Different routes of steroidal administration for non-infectious uveitis: perspective

Authors

  • Alvin Kwan Ho Kwok Editor-in-Chief, Hong Kong Journal of Ophthalmology
  • Ho Lam WONG

Keywords:

Intravitreal injections, Steroids, Uveitis, intermediate, Uveitis, posterior

Abstract

Uveitis is inflammation of the iris, ciliary body, and/or choroid and accounts for 10% to 15% of legal blindness cases in Europe and the United States, and particularly affects working-age people.
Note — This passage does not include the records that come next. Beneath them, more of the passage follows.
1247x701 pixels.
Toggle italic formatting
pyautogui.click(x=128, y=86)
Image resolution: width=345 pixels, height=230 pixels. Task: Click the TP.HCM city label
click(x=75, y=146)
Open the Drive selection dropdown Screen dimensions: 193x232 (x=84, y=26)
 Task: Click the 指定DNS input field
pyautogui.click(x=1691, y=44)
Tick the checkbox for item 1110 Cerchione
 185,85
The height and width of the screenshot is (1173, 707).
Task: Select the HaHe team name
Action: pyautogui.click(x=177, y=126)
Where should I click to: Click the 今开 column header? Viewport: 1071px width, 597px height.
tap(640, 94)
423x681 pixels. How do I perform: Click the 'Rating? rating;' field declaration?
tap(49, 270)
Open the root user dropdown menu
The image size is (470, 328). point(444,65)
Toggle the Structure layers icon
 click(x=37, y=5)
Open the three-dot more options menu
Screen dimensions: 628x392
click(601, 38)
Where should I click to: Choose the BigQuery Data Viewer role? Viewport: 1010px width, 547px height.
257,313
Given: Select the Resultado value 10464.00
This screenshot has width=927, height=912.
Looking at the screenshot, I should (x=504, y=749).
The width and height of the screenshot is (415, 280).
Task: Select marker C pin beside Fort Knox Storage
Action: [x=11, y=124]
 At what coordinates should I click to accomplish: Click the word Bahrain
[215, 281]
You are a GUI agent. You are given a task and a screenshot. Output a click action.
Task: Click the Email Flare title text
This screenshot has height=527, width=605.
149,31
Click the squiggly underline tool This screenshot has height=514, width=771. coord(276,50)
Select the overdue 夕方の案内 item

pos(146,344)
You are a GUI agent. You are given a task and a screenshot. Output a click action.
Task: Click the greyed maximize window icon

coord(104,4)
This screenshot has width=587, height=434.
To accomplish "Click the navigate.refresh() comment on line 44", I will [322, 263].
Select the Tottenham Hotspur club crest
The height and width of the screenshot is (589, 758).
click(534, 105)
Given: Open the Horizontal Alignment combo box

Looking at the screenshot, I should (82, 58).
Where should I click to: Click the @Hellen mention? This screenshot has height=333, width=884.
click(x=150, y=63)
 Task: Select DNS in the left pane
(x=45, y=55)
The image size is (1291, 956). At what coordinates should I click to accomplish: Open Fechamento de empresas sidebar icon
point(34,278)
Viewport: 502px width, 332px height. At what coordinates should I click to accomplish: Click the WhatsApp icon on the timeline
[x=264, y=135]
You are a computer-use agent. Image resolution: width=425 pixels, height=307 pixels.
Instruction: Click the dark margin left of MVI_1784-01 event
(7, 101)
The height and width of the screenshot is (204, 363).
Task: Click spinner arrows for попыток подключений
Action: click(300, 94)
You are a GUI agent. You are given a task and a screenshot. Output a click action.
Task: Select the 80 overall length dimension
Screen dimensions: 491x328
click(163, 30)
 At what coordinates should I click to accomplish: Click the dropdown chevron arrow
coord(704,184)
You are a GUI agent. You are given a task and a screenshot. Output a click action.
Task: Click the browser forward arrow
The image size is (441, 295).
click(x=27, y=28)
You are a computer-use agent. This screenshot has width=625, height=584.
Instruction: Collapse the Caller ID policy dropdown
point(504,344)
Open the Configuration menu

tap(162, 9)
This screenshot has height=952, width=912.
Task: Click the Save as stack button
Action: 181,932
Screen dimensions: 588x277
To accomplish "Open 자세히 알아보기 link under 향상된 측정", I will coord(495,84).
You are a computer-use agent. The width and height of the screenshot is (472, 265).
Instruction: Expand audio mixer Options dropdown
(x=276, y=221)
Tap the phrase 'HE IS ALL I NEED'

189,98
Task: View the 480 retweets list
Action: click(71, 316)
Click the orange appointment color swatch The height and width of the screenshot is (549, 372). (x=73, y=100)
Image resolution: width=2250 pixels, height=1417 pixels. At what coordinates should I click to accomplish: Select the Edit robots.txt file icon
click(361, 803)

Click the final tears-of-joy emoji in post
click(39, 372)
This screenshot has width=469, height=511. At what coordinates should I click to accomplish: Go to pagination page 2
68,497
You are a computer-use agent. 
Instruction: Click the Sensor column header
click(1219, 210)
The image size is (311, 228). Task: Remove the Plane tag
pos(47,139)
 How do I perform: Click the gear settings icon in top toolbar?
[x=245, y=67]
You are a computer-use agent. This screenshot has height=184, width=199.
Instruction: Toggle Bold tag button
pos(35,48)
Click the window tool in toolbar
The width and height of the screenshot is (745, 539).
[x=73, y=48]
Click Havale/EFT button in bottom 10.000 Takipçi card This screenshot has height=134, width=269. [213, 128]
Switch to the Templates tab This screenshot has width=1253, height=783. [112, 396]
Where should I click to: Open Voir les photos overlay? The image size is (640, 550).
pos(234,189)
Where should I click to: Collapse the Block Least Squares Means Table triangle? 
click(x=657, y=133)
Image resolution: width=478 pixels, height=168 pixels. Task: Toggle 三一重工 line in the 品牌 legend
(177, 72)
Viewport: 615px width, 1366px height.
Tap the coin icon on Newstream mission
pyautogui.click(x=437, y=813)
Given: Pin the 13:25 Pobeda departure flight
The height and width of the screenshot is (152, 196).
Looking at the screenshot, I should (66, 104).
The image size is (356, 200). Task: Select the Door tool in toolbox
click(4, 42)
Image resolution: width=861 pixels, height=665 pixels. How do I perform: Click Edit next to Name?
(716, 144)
Systemic steroids are the first-line treatment for intermediate and posterior non-infectious uveitis (NIU), whereas topical steroids are reserved for anterior uveitis. However, systemic steroids can lead to complications such as hypertension, diabetes, and secondary infection. Local use of steroids can suppress intraocular inflammation and cystic macular edema with fewer systemic risks. Intravitreal dexamethasone, fluocinolone acetonide, and/or triamcinolone acetonide implants can improve visual acuity and reduce central retinal thickness. Additionally, suprachoroidal injections of triamcinolone acetonide can reduce central subfield thickness in patients with uveitis. Subtenon injections of triamcinolone acetonide reduce central macular thickness more than periocular injections. Systemic intravenous methylprednisolone pulses can rapidly suppress uveal tract inflammation. Topical use of dexamethasone-cyclodextrin nanoparticles can penetrate the anterior segment to resolve vitritis and macular edema, but cataract progression, elevated intraocular pressure, and deterioration of glaucoma may still occur. During the COVID-19 pandemic, uveitis specialists preferred to use local corticosteroids rather than systemic immunosuppressants and biologics. They advocated dose tapering in patients taking high-dose corticosteroids to reduce their susceptibility to viral infection. NIU is increasingly managed with local steroids to reduce infection risk. This article highlights different routes for steroidal treatments of NIU, including intravitreal, suprachoroidal, periocular, systemic, and topical routes. It also discusses how NIU was managed during the COVID-19 pandemic, specifically addressing the use of immunosuppressants and biologics.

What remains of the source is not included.